New York City, NYU, and the Dawn of the Digital Age
By Keith Allison
In 1825, painter Samuel Morse was busy in Washington, DC, painting a dramatic portrait of the Marquis de Lafayette, when he received a dispatch from a messenger on horseback informing Morse that his wife had taken ill. A day later, another messenger arrived with another message, this one informing Morse of the unfortunate passing of his wife. By the time Morse had packed up and returned home to New York City, his wife had already been buried. It was because of this tragic series of events that Samuel Morse, a one-time faculty member at NYU, determined to create a new, better method of communication that would facilitate the rapid transmission of messages across long distances. The ensuing invention, the telegraph, was demonstrated for the first time in what was then the NYU Main Building on Washington Square East. Calling it and the communication method used for it (Morse code) as the birth of the Internet might be stretching things a little. But it was certainly the birth of telecommunications, upon which the entirety of the Internet was later constructed.
From Morse to micro-computing, for much of the 20th century, New York City, its businesses, and its universities were home to the birth and development of computing and information technology, until shifting focus and economics moved the industry from Silicon Alley to Silicon Valley. Even then, New York remained a key player in the shaping of the digital world. An exhibit at the New York Historical Society, Silicon City: Computer History Made in New York, looks at the rich history of computing in New York City, including the key role played by New York University as home to one of the world’s first supercomputers.
The exhibit uses the ambitious futurism of the 1964 World’s Fair as the launchpad for its exploration of New York’s computing renaissance. It was at that lavish event in Queens that New York company IBM showcased its vision of the coming age inside what was referred to as “the egg,” the massive round pavilion that housed IBM’s presentations. Designed by architect Eero Saarinen, it’s estimated that some 500 people were seated in the pavilion’s “people wall” every 15 minutes. They were then dazzled by a multi-screen video presentation called “THINK,” created by designers Charles and Ray Eames. Computing was nothing new in 1964, at least not for businesses and the government. But this was one of the first times promotion of the technology and its potential had been directed squarely at the public.

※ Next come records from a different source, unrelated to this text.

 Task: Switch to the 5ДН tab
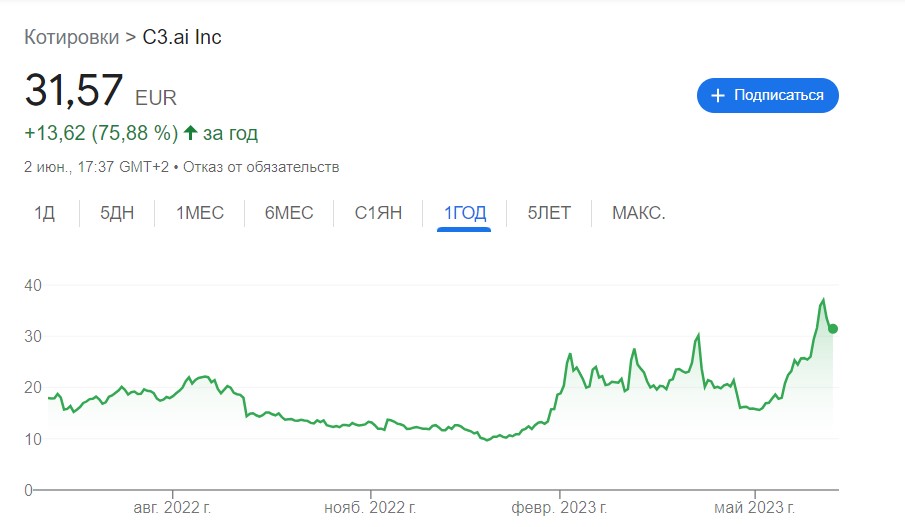[117, 212]
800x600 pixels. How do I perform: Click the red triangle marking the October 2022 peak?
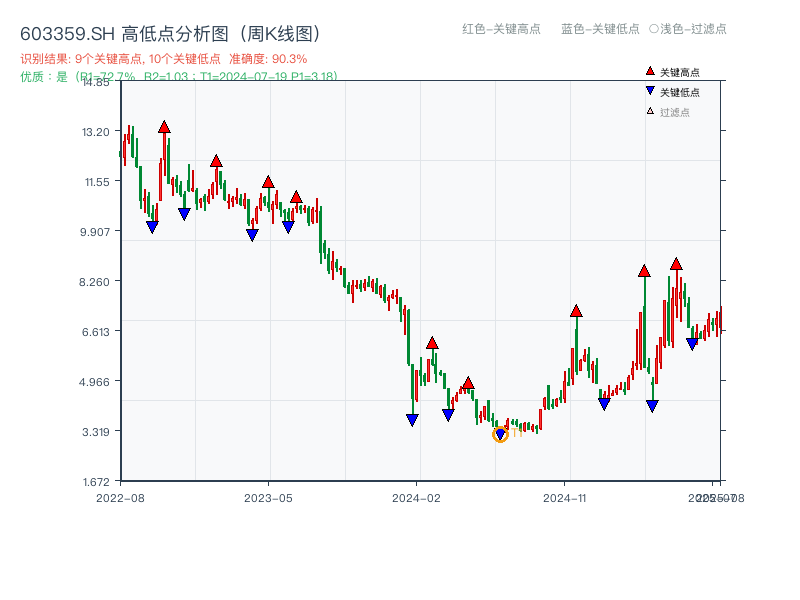(165, 127)
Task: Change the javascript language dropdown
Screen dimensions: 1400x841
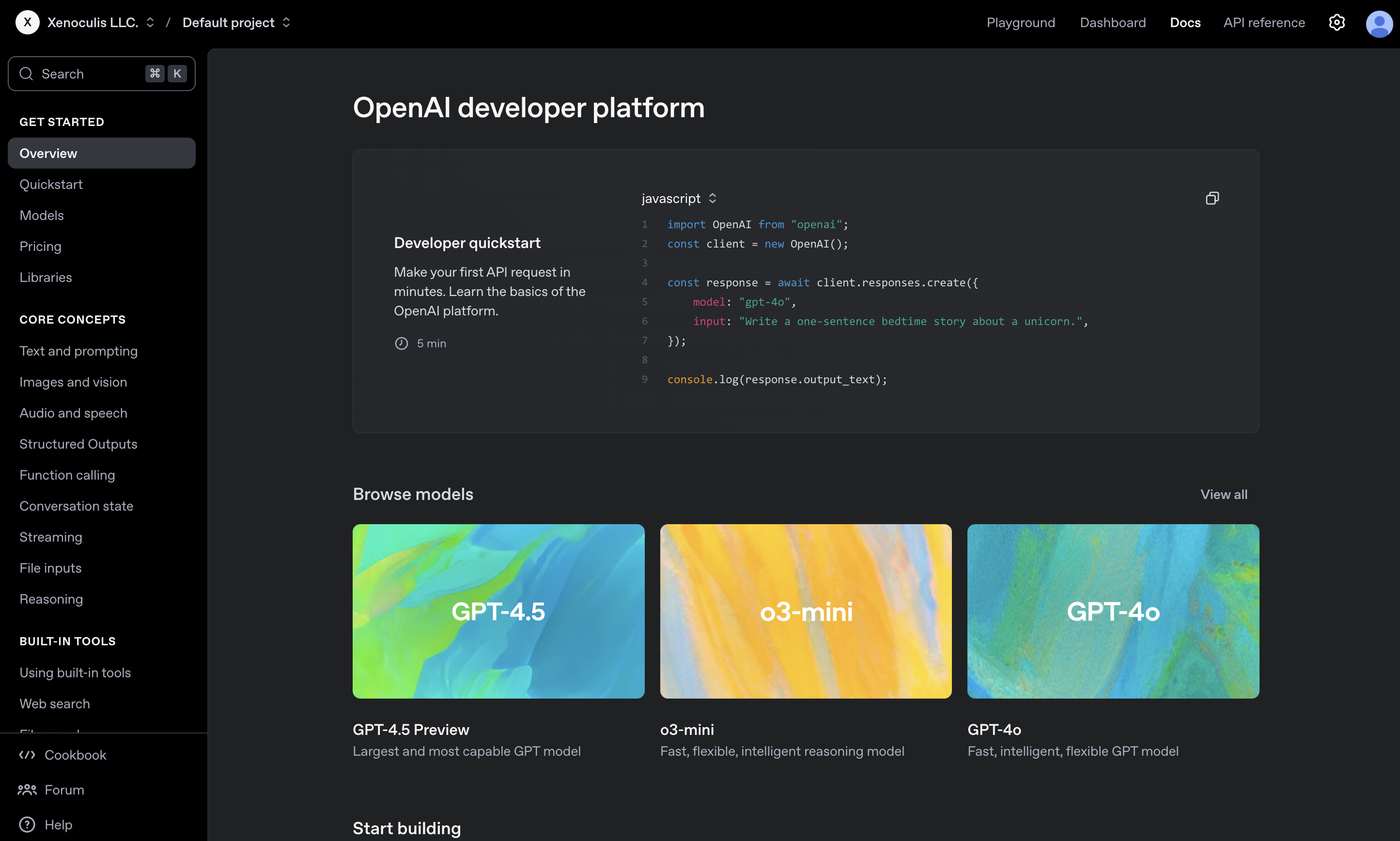Action: tap(679, 198)
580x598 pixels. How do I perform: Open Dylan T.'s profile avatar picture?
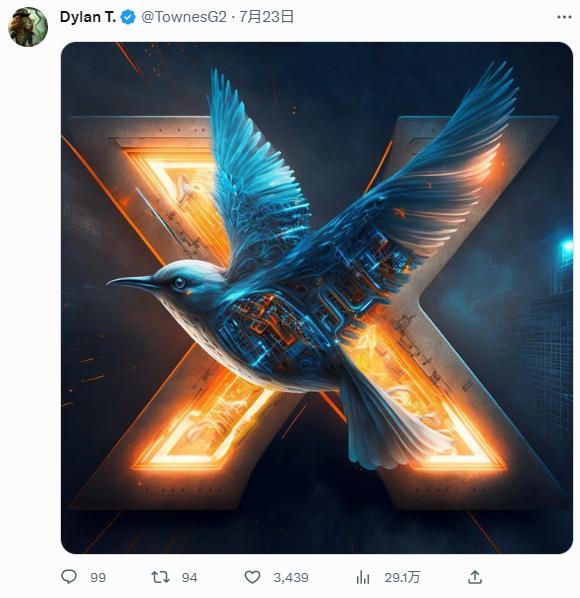click(x=28, y=27)
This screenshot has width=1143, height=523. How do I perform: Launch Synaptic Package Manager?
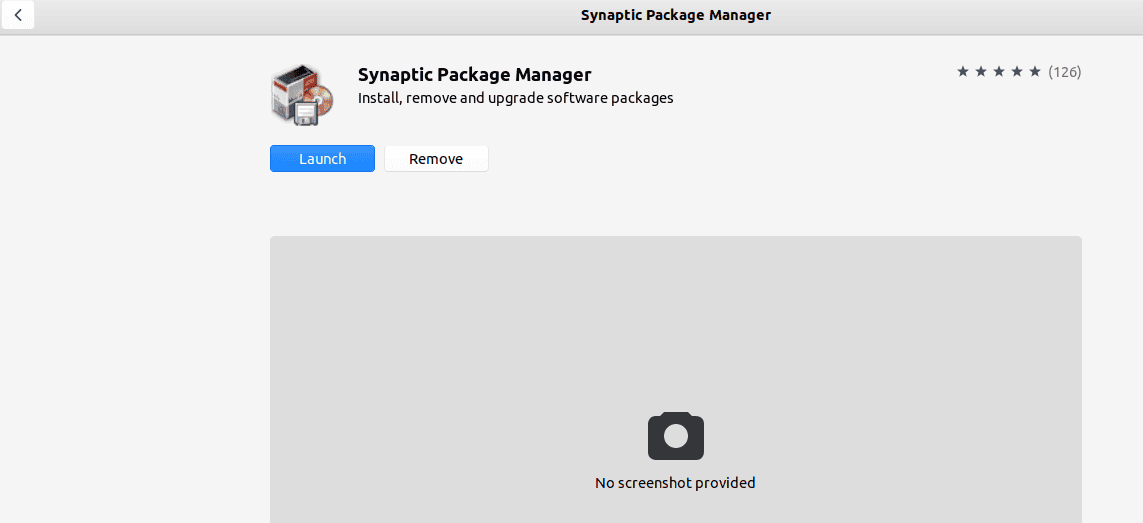click(322, 159)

Visitors to the Historical Society enter the Silicon City exhibit through a scaled-down recreation of “the egg,” and from there tour the history of computing in New York through a display of machines and artifacts, including one of Morse’s early telegraph machines, an early telephone invented across the river in New Jersey, vacuum tubes, early computers, punch cards, reel-to-reel machines, and even IBM Selectric typewriters. The role of universities like NYU and Columbia is examined, as well as corporations like IBM, Western Electric, and Bell Laboratories. In addition to the many artifacts on display are posters detailing the contribution of individuals, including people like New Yorker Grace Hopper, the “mother of COBOL” and the “computers” at Los Alamos, New Mexico, dedicated to working on the secretive Manhattan Project. Those computers, it turns out, were a room full of women adept at performing complex mathematical computations very quickly and very accurately.
The Historical Society’s exhibit traces the evolution of computing (which was pioneered by, among others, former Courant Institute faculty member and director Peter Lax) from the wartime effort that created the ENIAC to its integration into business and, finally, entertainment and consumer electronics. NYU’s role in the evolution of the Silicon City includes hosting the UNIVAC computer, at the time one of the most powerful computer in the world. It was overseen by another alumni of Los Alamos, Max Goldstein, one of the founders of the Department of Computer Science at NYU’s Courant Institute as well as one of the creators of the Academic Computing Facility (the forerunner to the current NYU Information Technology department). Working with Max in those early days of computing at NYU was George Sadowsky, who as early as 1958 was working on the foundation of computing in New York as a programmer on NYU’s IBM 704 before graduating to the UNIVAC.
It’s not all war and business computing, though. The exhibit also looks at the evolution of computers as elements in the creation of art, a marrying of creativity and technology that was pioneered, among other places, at NYU Tisch’s Interactive Telecommunications Program (ITP), whose founder Red Burns was dubbed “the Godmother of Silicon Alley.” The exhibit also salutes the birth of video games, which happened in 1958 at Long Island’s Brookhaven Laboratories when researcher William Higinbotham created “Tennis for Two,” the progenitor of Pong.
Although America’s computer technology hub migrated to Silicon Valley during the late 1970s, New York remains a vital center of research and development. During the dot com revolution of the late 1990s, the world’s leading web development and design companies called New York home. Today, some of the biggest players in defining the Internet, including Facebook, Google, and Foursquare, were founded or maintain large offices in New York. Pedestrians walking through Astor Place might notice the glowing blue columns marking the home of IBM’s famous Watson supercomputer. NYU too has remained at the forefront of computing in New York.